■ Information given:

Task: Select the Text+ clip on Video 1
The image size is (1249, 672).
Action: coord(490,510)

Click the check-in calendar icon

---

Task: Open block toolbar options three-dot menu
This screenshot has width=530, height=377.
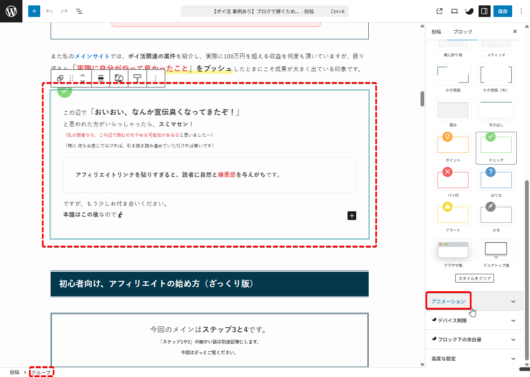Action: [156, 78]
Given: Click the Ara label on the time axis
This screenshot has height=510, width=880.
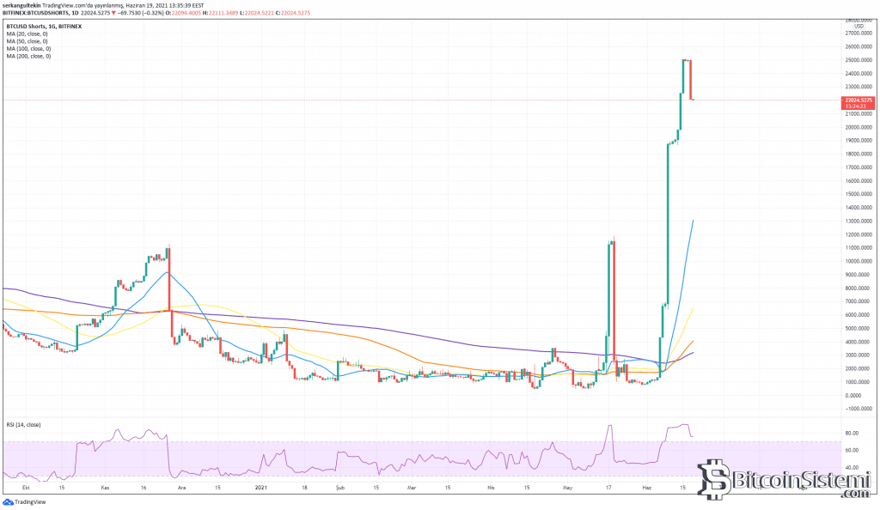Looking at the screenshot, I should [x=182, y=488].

---

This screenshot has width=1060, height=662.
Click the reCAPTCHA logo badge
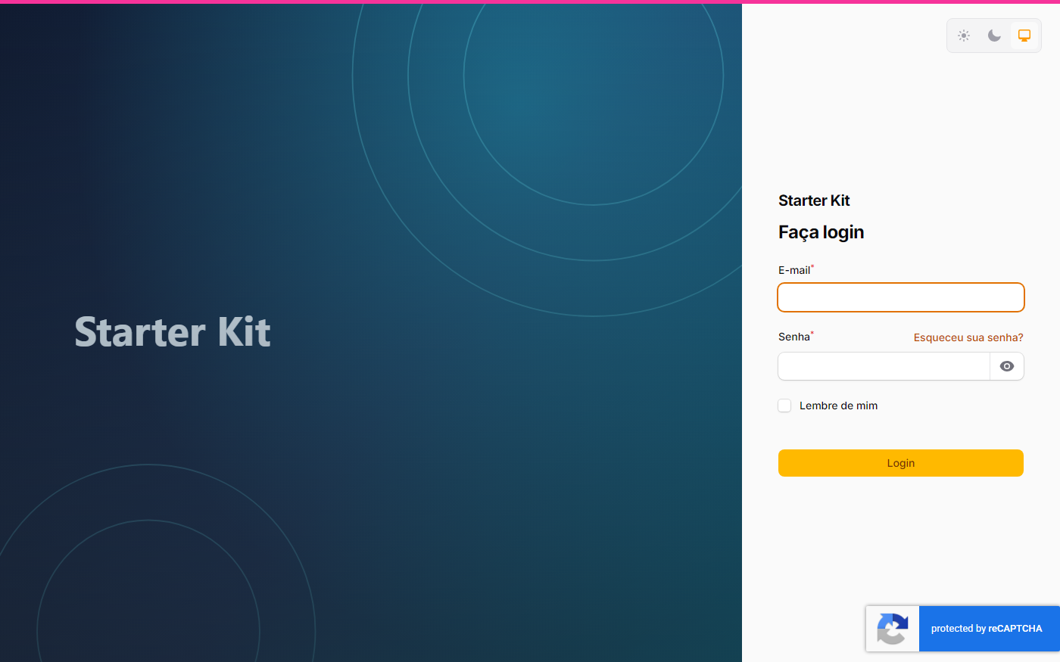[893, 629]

■ What is required: Since only part of the listing is wanted, copy exactly the lines from the one holding "The image size is (1249, 672)." to the one holding "Click the check-in calendar icon", both included.

■ Expected answer:
The image size is (1249, 672).
Action: coord(490,510)

Click the check-in calendar icon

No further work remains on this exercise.